REQUIREMENT 1: In the interview about placing op-eds on the Kennedy document, who is the New York Times editor Kengor sent his piece to?
REQUIREMENT 2: Write the next part of the interview about placing op-eds on the Kennedy document, picking up after its final sentence.

GIVEN PASSAGE:
######

FP: How about trying to place some op-eds on the Kennedy document?

Kengor: Here again, all the mainstream sources turned me down. I had no alternative but to place the op-eds in the conservative outlets. Liberal editors blacklisted the piece. I began by sending a piece to the New York Times, where the editor is David Shipley, who’s extremely fair, and in fact has published me before, including a defense I wrote on the faith of George W. Bush. This one, however, he turned down. He liked it. It certainly had his intention. But he said he wouldn’t be able to get it into the page.

I sent it to the Boston Globe, three or four times, actually. I got no response or even the courtesy of an acknowledgment. It was as if the piece was dispatched to the howling wilderness of Siberia—right into the gulag—airbrushed from history.

######

DATASET CONTENT:

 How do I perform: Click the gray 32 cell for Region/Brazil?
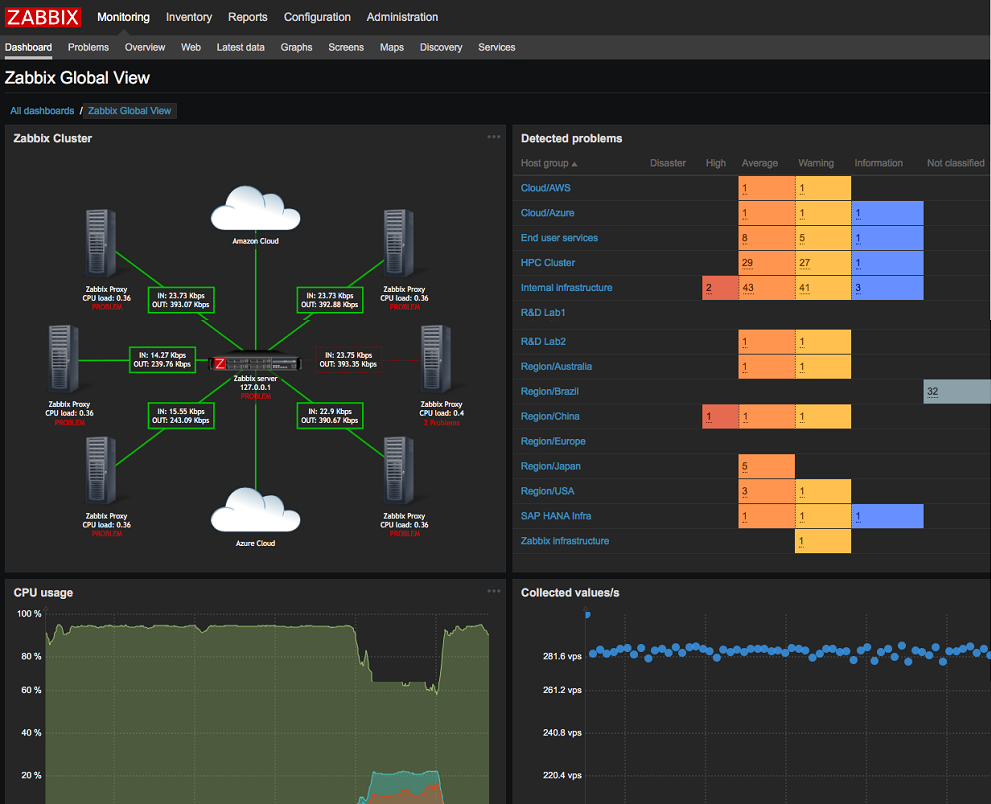[956, 392]
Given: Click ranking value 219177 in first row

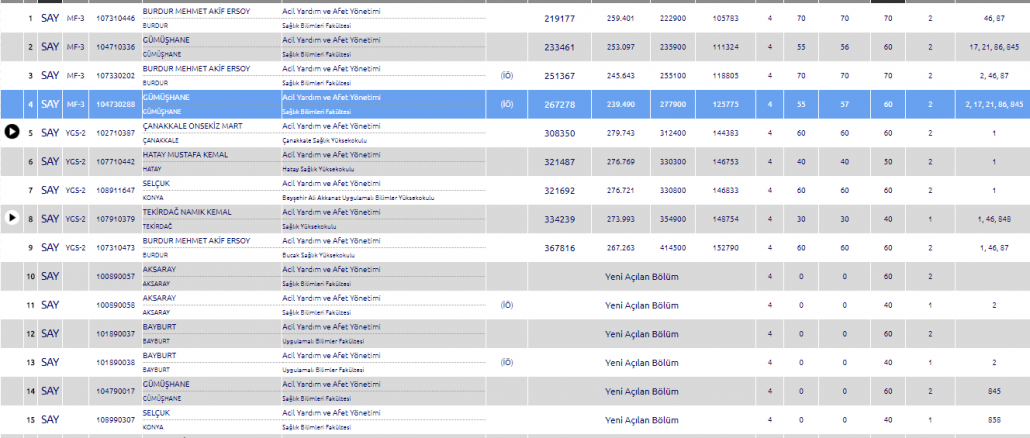Looking at the screenshot, I should pos(560,18).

######

RESPONSE 1: David Shipley.

RESPONSE 2:
The most interesting response I got was from the editorial page editor of the San Francisco Chronicle, another very fair liberal, a great guy, who since then has retired. He published me several times. We went back and forth on this one. Finally, he said something to the effect, “I just can’t believe that Ted Kennedy would do something this stupid.” My reply was, “Well, he apparently did.” I told the editor that if he was that incredulous, then he or someone on his staff should simply call Kennedy’s office and get a response. Hey, let’s do journalism and make news! It never happened.

For the record, one news source, a regional cable outlet in the Philadelphia area, called CN8, took the time to call Kennedy’s office. The official response from his office was not to deny the document but to argue with the interpretation. Which interpretation? Mine or Chebrikov’s? Kennedy’s office wasn’t clear on that. My interpretation was not an interpretation. I simply tried to report what Chebrikov reported to Andropov. So, I guess Kennedy’s office was disputing Chebrikov’s interpretation, which is quite convenient, since Chebrikov is dead, as is Andropov. Alas, the perfect defense—made more perfect by an American media that will not ask the senator from Massachusetts a single question (hard or soft) on this remarkable incident.

FP: So, Kennedy’s office/staff did not deny the document?

Kengor: That’s correct. They have not denied it. That’s important. Because if none of this had ever happened, and if the document was a fraud, Kennedy’s office would simply say so, and that would be the end of it.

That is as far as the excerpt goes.